On a practical note, having visited Cayman half a dozen times in the past few years and knowing the legal and corporate services industry there, I am yet to find either a lawyer or service provider who has established or administers these structures (akin to special purpose vehicles). My expectation is that they would fall foul of the new 2019 Cayman Islands Economic Substance Requirements.
Interestingly, this has become the most controversial aspect of the legislation that China is introducing to regulate foreign investment. According to a Bloomberg article published on 13th March, China’s New Investment Laws Puts Foreign Firms on Notice, in the latest draft of China’s Foreign Investment Law the language that may have invalidated VIE structures has been dropped to assuage concerns about a corporate structure that circumvented foreign-ownership restrictions.
‘However, it may be a matter of time before Beijing revisits the matter of VIEs, argued Adrian Lv and He Huanhao at Han Kun Law Offices, one of the country’s more prolific tech deal advisers. “The current legislation temporarily sets aside issues that still remain controversial but are relatively less urgent,” they wrote. The latest draft allows for future rules to address such issues, they said.’
It appears then that the Chinese are also prone to a ‘kick the can down the road’ mentality. That doesn’t alter the fact that foreign investors in any Chinese company with a VIE structure do not have any ownership rights.

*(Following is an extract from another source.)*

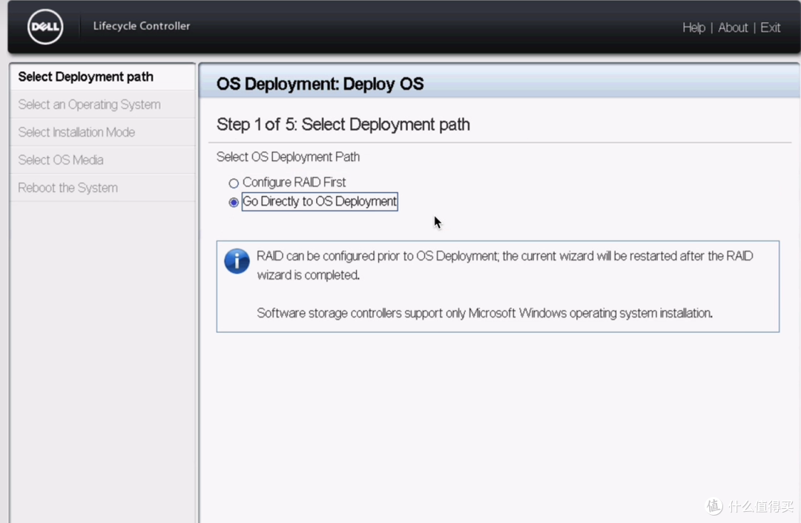Viewport: 801px width, 523px height.
Task: Open the About link
Action: (x=733, y=27)

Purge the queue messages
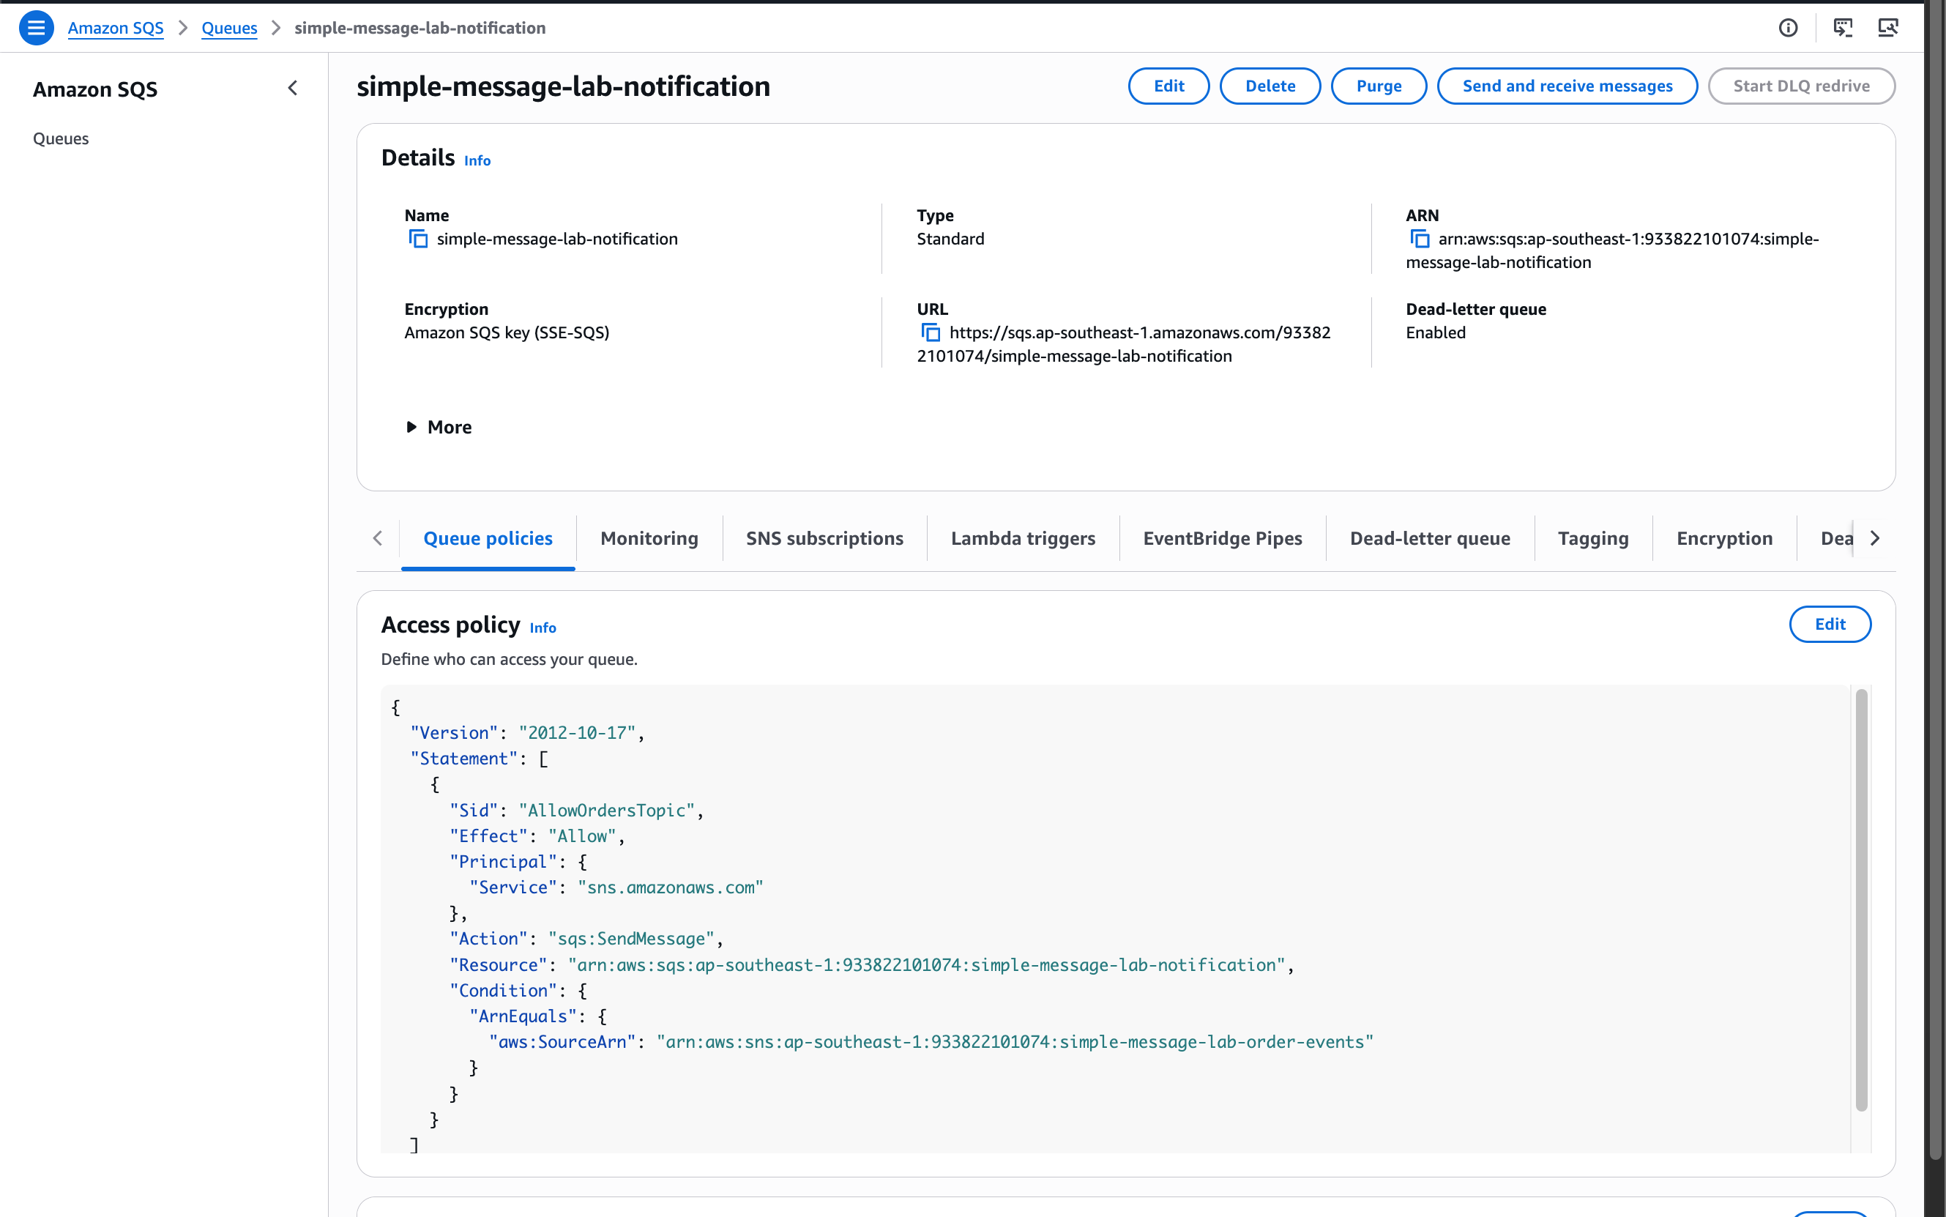tap(1379, 86)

How do we braid this narrative? As international managers with offices and clients in emerging markets, we have an experienced understanding that no two emerging markets are the same, however they do share common ‘mechanisms’ that developed market investors are, perhaps, under-prepared to handle should volatility spike or bear market conditions prevail.
If you would like MitonOptimal to review your exposure to emerging markets and guide you through the areas that we see as offering good value for considered risk, you are welcome to contact your direct link to our Investment Management Committee. For those of you who read only out of interest, hopefully this has helped to shine some light on darker areas of Emerging Markets and if you find yourself with an acquired taste for more of the same, I can highly recommend watching ‘El Mechanismo’ on Netflix.
Hopefully all readers will now have some awareness of VIEs. If, and when they do cause disruption you’ll at least be able to say, ‘ah I think read something about that from MitonOptimal a few days, weeks, months ago…’.